» What needs to be done
Please return only the lines from the one showing "The height and width of the screenshot is (910, 1895)." to the end of the entries, keeping both ends and dropping every picture.

(Saved data entries)
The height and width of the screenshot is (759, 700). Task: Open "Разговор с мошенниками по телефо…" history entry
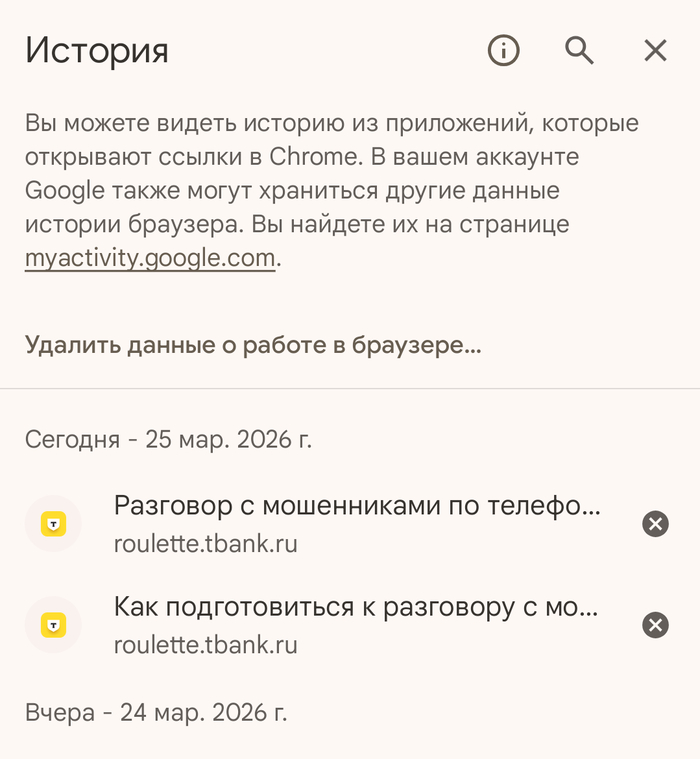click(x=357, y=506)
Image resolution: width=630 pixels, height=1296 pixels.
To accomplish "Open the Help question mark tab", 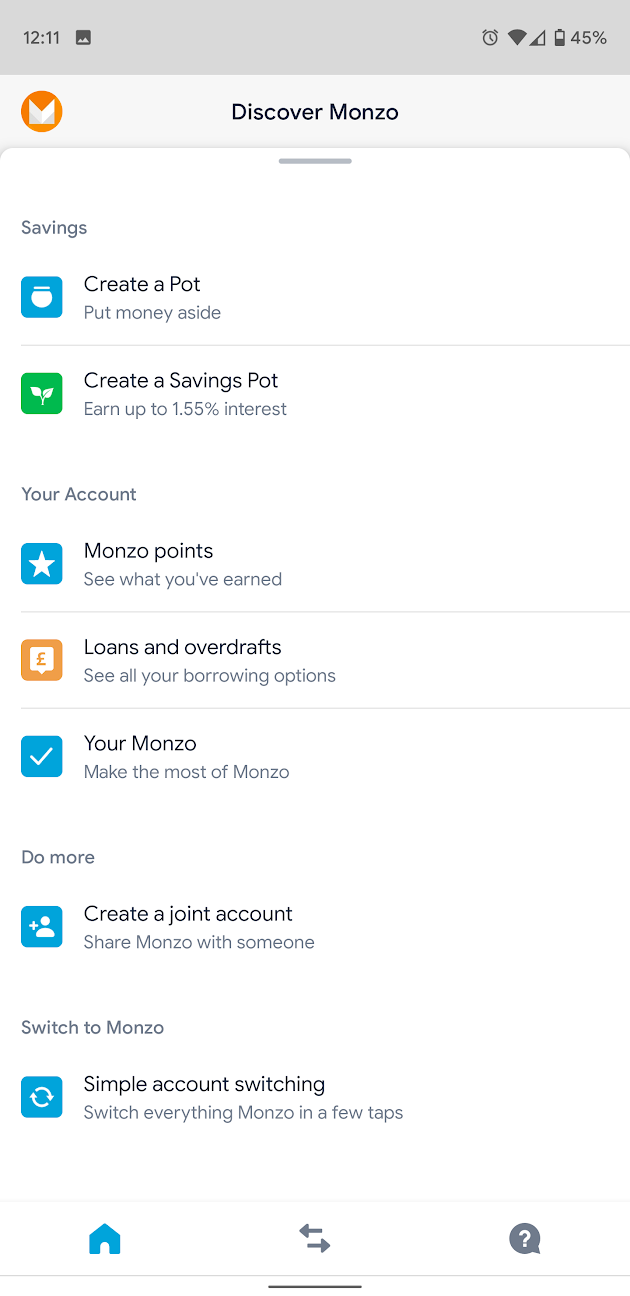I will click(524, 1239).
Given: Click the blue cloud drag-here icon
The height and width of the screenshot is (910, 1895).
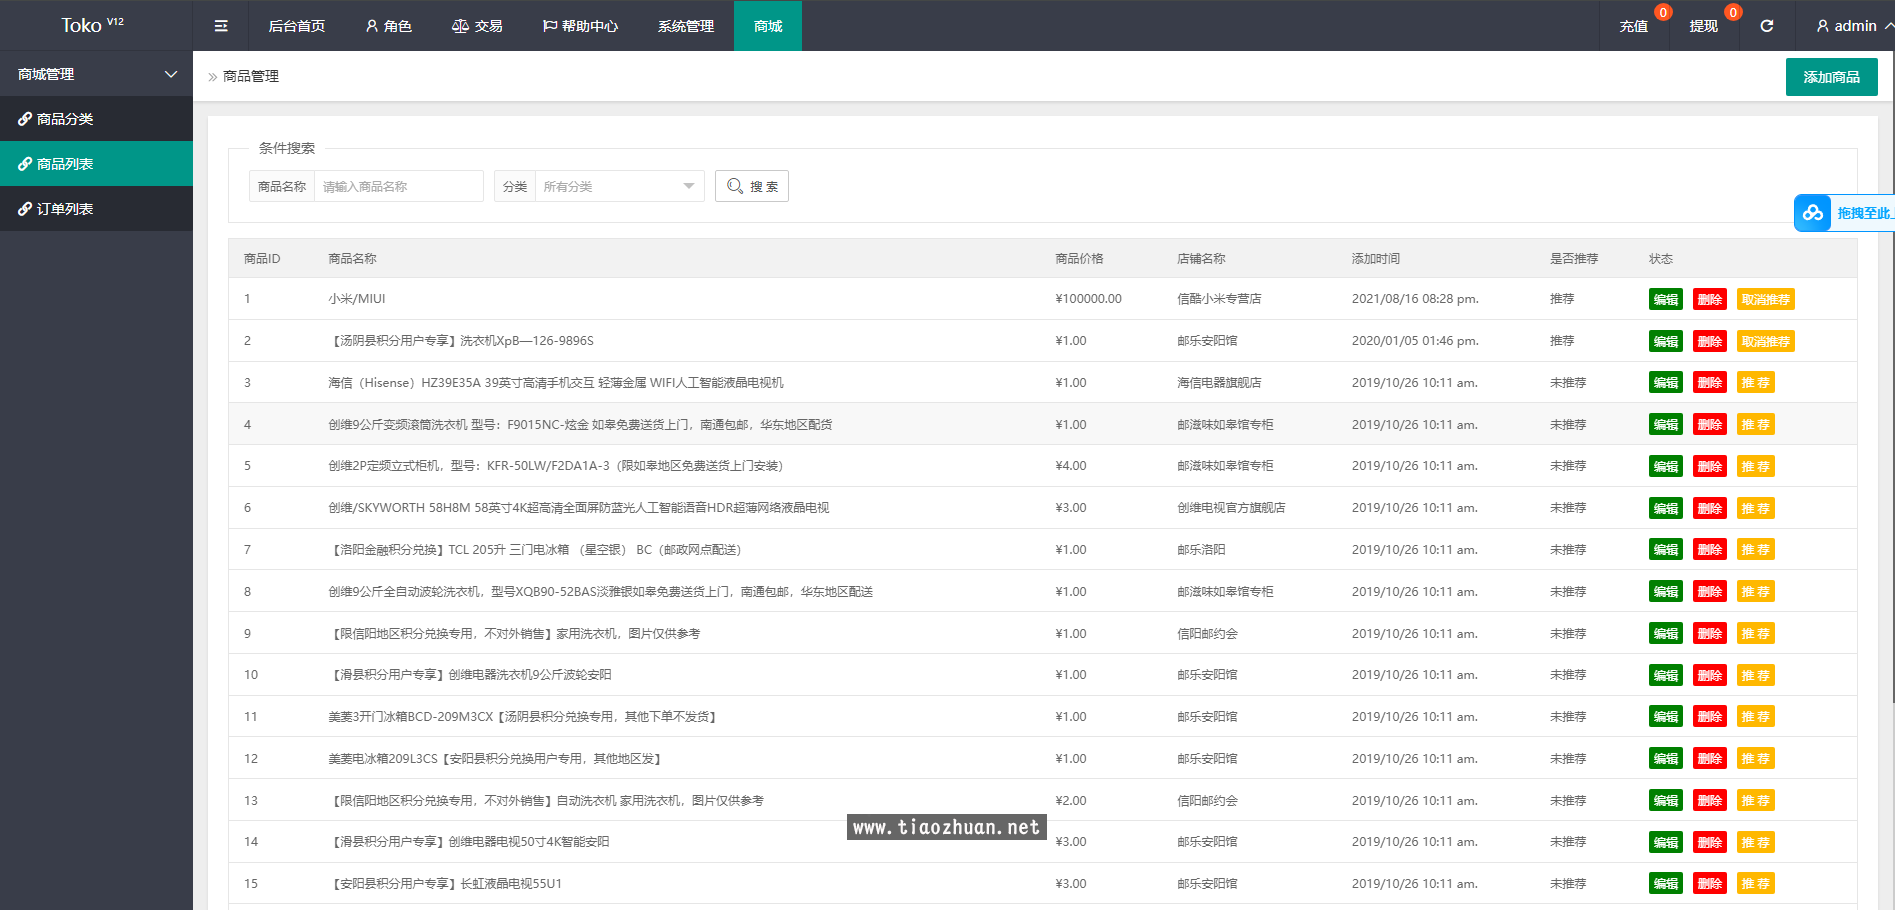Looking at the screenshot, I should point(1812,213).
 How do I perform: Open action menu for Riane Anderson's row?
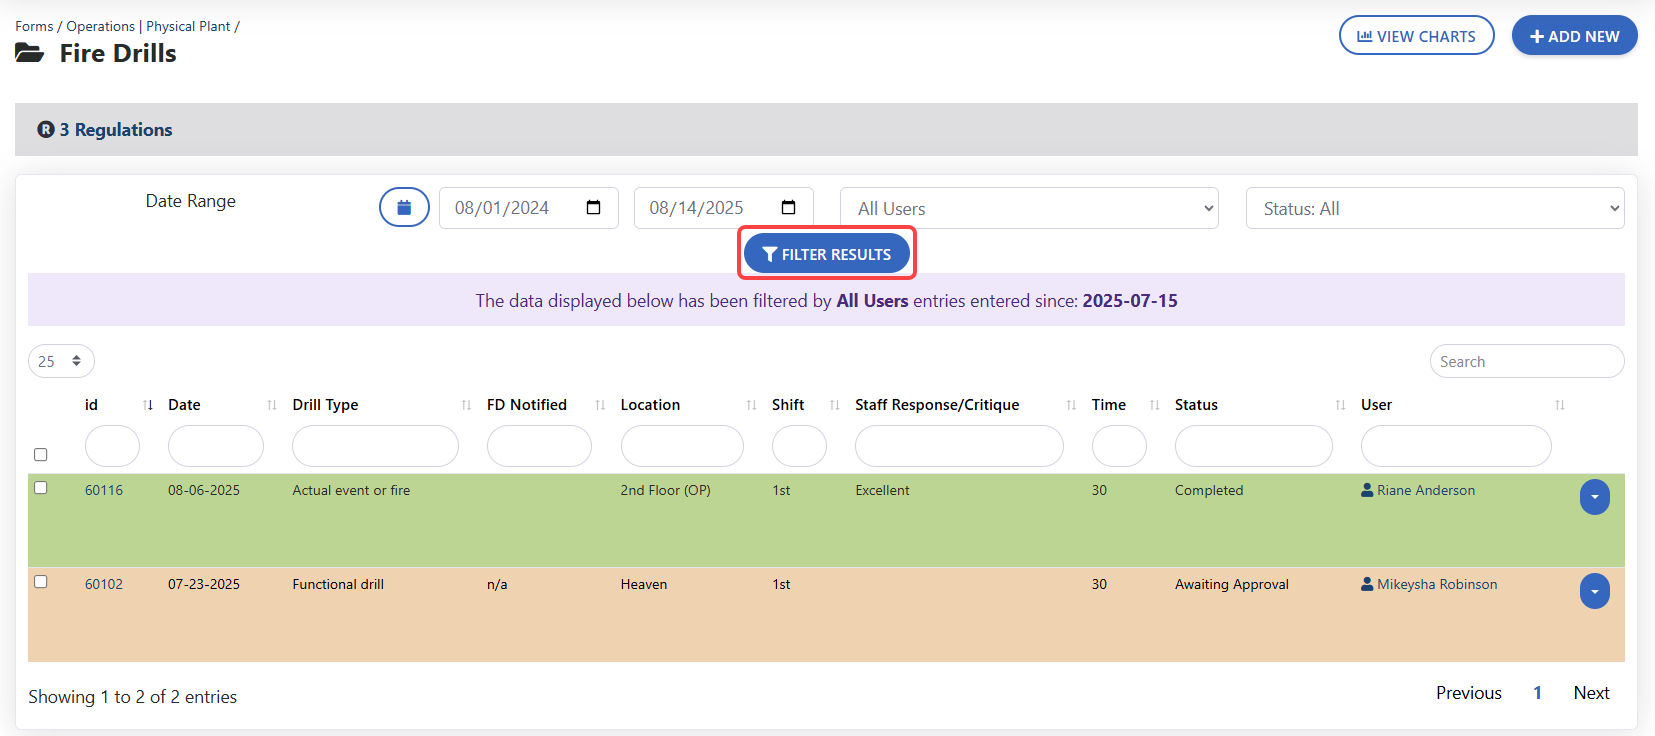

» Response to this exercise
The height and width of the screenshot is (910, 1895).
Looking at the screenshot, I should point(1812,213).
 How do I perform: Open action menu for Riane Anderson's row?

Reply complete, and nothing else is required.